Non a caso il filosofo greco Diogene ripeteva, di fronte agli interrogativi più difficili: “Solvitur ambulando”, “camminando il problema sarà risolto”. E quando si passeggia in due, allora la conversazione, lo scambio, gli sguardi incrociati, diventano linguaggi carichi di complicità, affettività e tenerezza.

Camminare insieme a un altro è mai inutile, mai tempo perso, ma guai a fare passeggiate, soprattutto in mezzo alla natura, eliminando il silenzio con musiche o voci immesse direttamente nei padiglioni auricolari. Solo nel silenzio, infatti, si può fare l’esperienza che “niente è senza voce”, come scriveva Paolo di Tarso.
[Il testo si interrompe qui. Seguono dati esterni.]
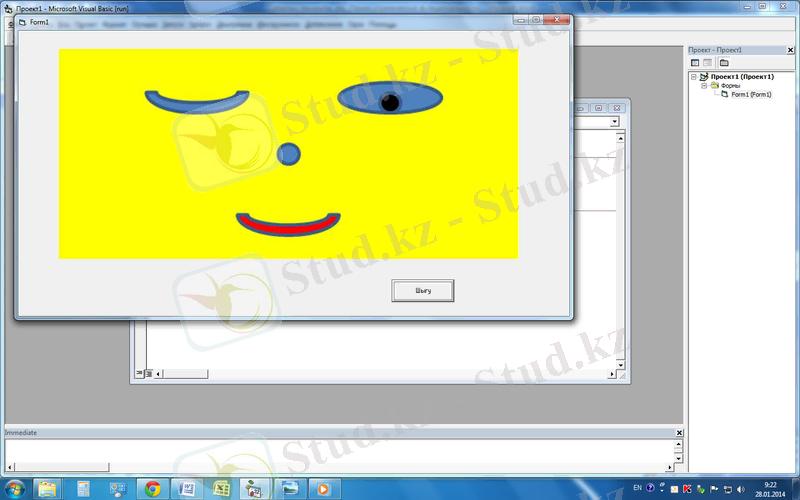Open Microsoft Word from taskbar
This screenshot has height=500, width=800.
pos(186,488)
Sì, quando cammino e non resto distratto o chiuso in me, ogni cosa ha un messaggio da offrirmi, anzi diventa essa stessa una parola.

È così che emergono presenze insospettate, domande essenziali, e avvengono anche dialoghi immaginari con una volpe che ci osserva o con un corvo che ci saltella davanti… Nel camminare, soprattutto in campagna e tra i boschi, c’è un’adesione del corpo alla terra che ci fa sentire più che mai terrestri. Noi abitiamo la terra, non il cielo e neppure il mare, e la sentiamo percorribile a piedi. Camminare su questa terra è immergersi in un flusso di vita in cui siamo co-creature, tutte conviventi – umani, animali, alberi, muschi, fiori, sassi –, e in questo fiume spetta a noi farci loro voce e loro pensiero, in una reale comunione. Mi diceva un monaco dell’Athos: “Ho camminato tanto nella mia vita, e ora che sono vecchio e paralizzato alle gambe posso dirmi: ‘Siediti e cammina!’”.